Back to School: Healthy Breakfasts, Lunches and Snacks

family eating breakfast

A new school year represents a new beginning.

For Jennifer and Jose Rodriguez of Columbia, that means settling into a new morning routine. Their 5-year-old daughter Natalia is starting kindergarten, and their 2-year-old daughter Gabby is heading to preschool. This presents the family with a time crunch they have never faced before.

“Now that Natalia is in kindergarten, we can no longer capitalize on preschool’s flexible start time,” Jennifer said. “Putting together breakfast, lunch and snacks in a timely fashion requires a new level of planning and thought. It’s exciting, but it’s also kind of nerve-racking and stressful.”

Jennifer and Jose have always been mindful of nutrition, and they try to prepare healthy meals and snacks whenever the morning rush allows for it.

“What we like to make and what we have time to make are sometimes two different things,” Jennifer said. “But we always aim to make nutritious breakfasts, lunches and snacks that feature enough variety to keep our kids excited.”

Jennifer and Jose face a tall task every morning, but it isn’t insurmountable. For families in the same boat, the following suggestions from MU Health Care providers should help.

The Breakfast Benefit

Mornings are often the most hectic part of the day, leading some families to skip breakfast altogether.

Julie Benard, MD
Julie Benard, MD

“It has long been stated that breakfast is the most important meal,” said Julie Benard, MD, a pediatrician and board-certified pediatric obesity medicine specialist with MU Health Care. “Many studies show that kids and adults who eat breakfast perform better in school and at their jobs, and they also find it easier to maintain a healthy weight.”

Laurie Sax, a MU Health Care dietitian, said whole-grain cereal, oatmeal and a sprinkle of granola in low-fat yogurt can all serve as quick, healthy breakfast options. She also suggested eating whole fruit instead of fruit juice. Juices tend to be packed with sugar, and the juicing process removes most of the fiber.

Sax and Benard recommend avoiding bacon and sausage because they are high in fat and sodium. Instead, try creating breakfast sandwiches using lean deli meats such as ham or turkey. 

“One of my go-to breakfasts is a slice of whole grain bread topped with a few slices of avocado and a lean source of protein,” Benard said. “Sometimes I’ll use deli meat. Other times I’ll use an over-easy or hard-boiled egg.”

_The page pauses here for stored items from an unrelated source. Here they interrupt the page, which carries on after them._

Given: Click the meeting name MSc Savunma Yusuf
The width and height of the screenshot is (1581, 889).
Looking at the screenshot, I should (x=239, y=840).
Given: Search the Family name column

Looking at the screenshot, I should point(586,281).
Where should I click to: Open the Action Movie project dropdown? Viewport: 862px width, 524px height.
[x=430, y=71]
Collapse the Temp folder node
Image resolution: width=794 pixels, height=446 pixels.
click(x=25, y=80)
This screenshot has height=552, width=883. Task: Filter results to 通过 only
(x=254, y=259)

Sax suggested making breakfast sandwiches in bulk at the beginning of the week and storing them in the refrigerator for easy access.

Lean Lunches

When packing lunches, parents frequently turn to processed foods they can quickly toss into a lunchbox.

Sherly Cherian, RD
Sherly Cherian, RDN

“Parents often assume that packing a healthy lunch requires making things from scratch,” said Sherly Cherian, a MU Health Care dietitian. “As a result, a typical lunchbox is filled with high-fat, high-sodium foods like chips, cookies and leftover pizza.”

Cherian said it doesn’t take much time to fill Ziploc bags with sliced fruit or vegetables — items with more fiber, vitamins and antioxidants than pre-packaged foods. She also said to include a complex carbohydrate such as whole wheat crackers, a source of protein such as almonds and a water bottle instead of a juice box.

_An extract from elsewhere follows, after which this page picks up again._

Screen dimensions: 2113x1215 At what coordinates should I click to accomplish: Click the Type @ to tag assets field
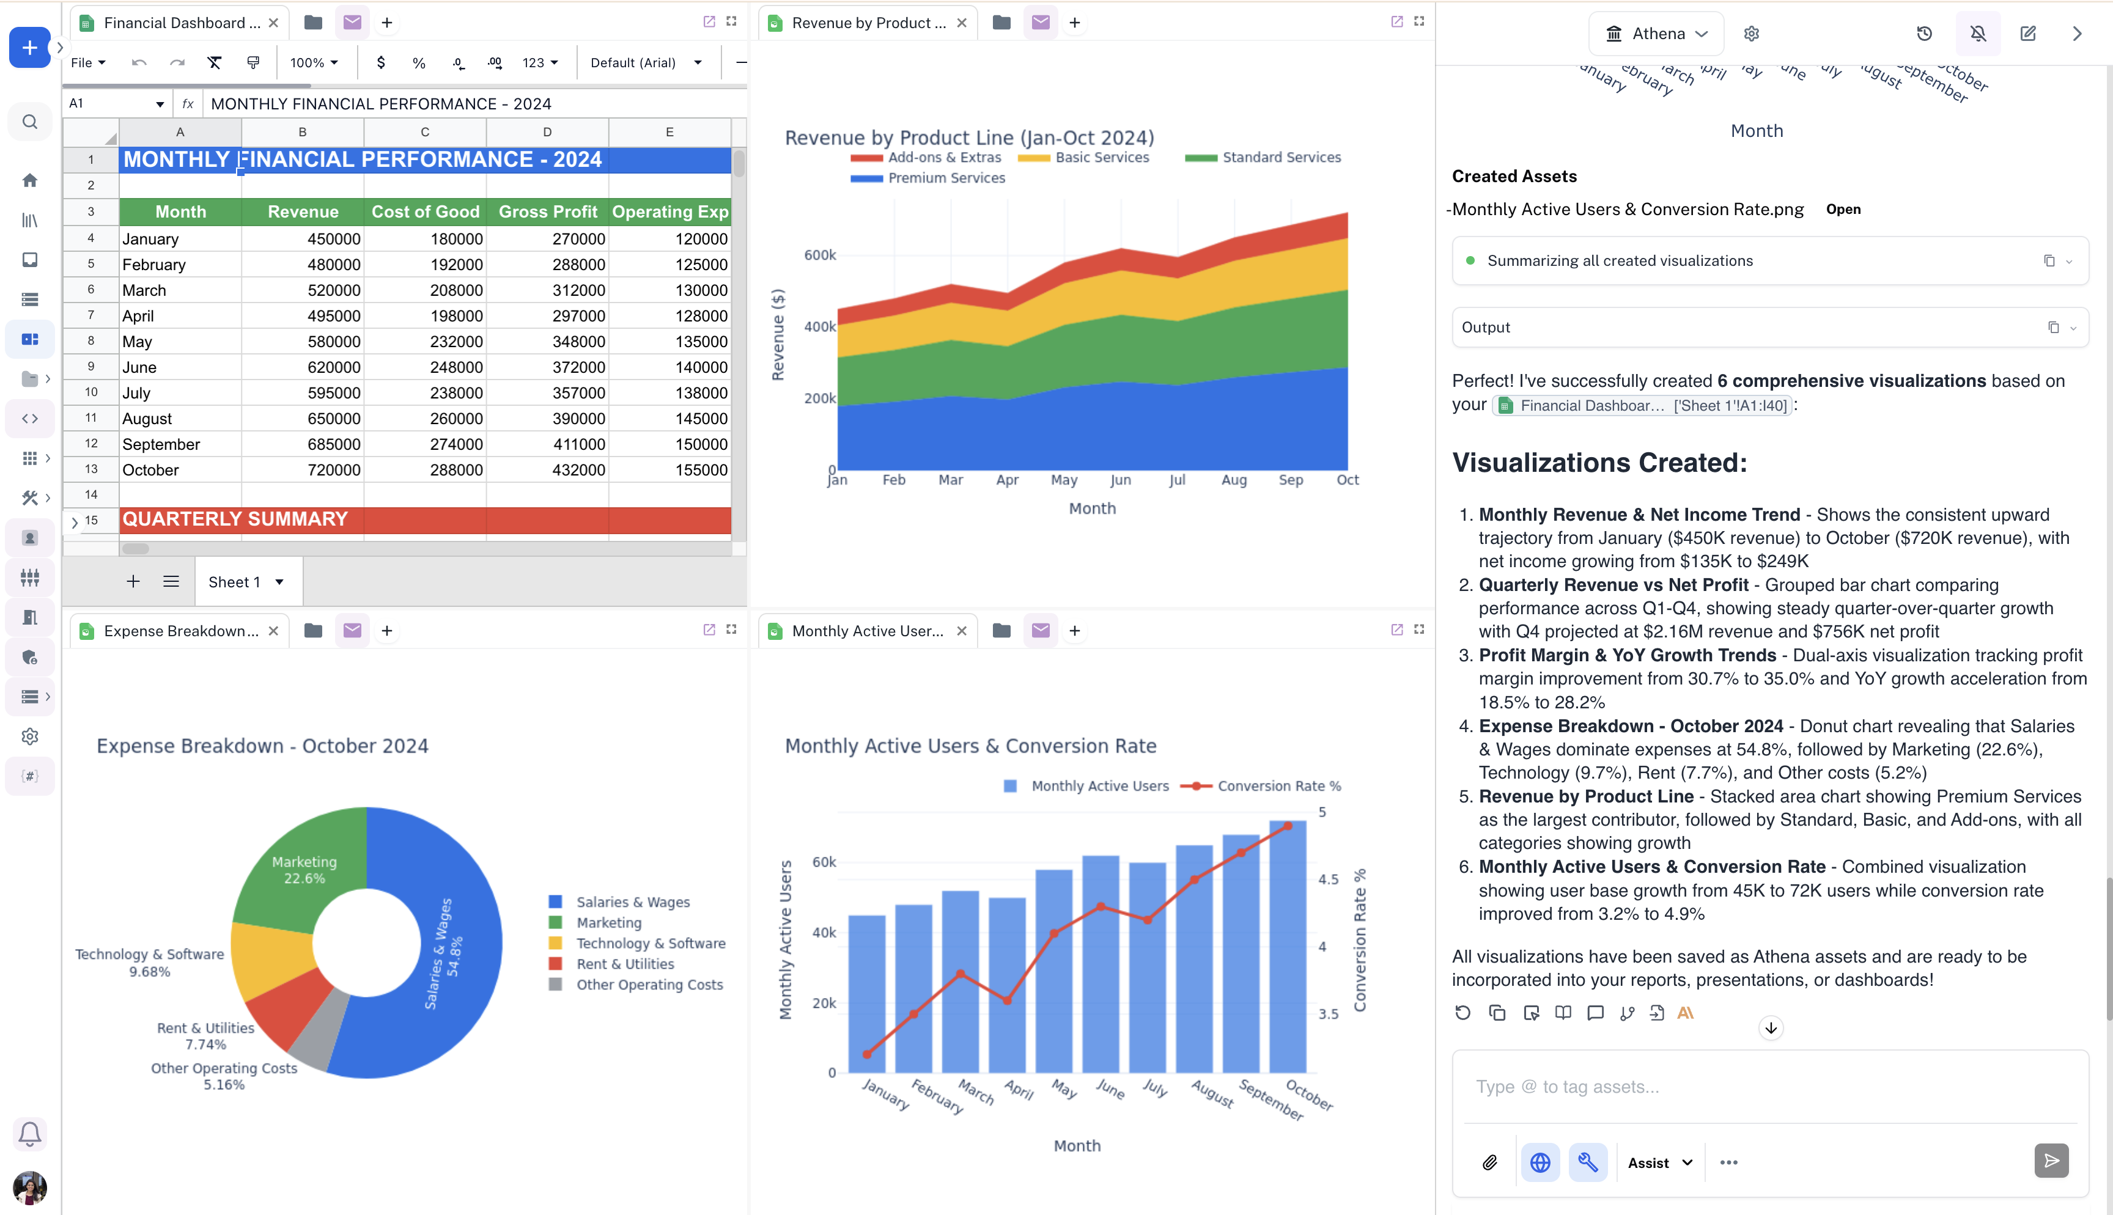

Benard echoed Cherian’s advice, adding that lean proteins such as chicken breast or tuna are also great lunchbox options.

“Though healthy lunches take a little extra planning, it’s time well-spent because you are promoting healthy growth and development in your child,” Benard said.

Sensible Snacks

Laurie Sax, RD
Laurie Sax, RD

Most kids come home from school in need of a snack to hold them over until dinner. Though it might be tempting to stock up on quick, cheap options such as pizza rolls and ramen noodles, Sax said parents are better off using after-school snacks as an opportunity to instill healthy eating habits.

“After school is the perfect time for adults to provide guidance on snack choices and portion sizes,” she said. “Snacks are intended to curb hunger just enough until the next meal, and this can usually be accomplished in 200 calories or less.”

Benard said to replace common salty snacks with healthier items such as string cheese, raw vegetables and sliced fruit. 

“When serving raw veggies, including a small amount of ranch dressing, hummus, guacamole or plain yogurt can help entice kiddos to eat them while also providing some extra fiber and vitamins,” she said. “The same goes for fruit. Pair it with a small amount of peanut butter or Greek yogurt for some added protein.”

Benard said it might take time for kids to feel satisfied after eating smaller, healthier snacks — especially if they are used to eating large quantities of salty treats after school. It’s important to be patient with them as their bodies adjust.

“If your child is still hungry after a nutritious snack, encourage him or her to drink a glass of water rather than eat more snacks,” Benard said.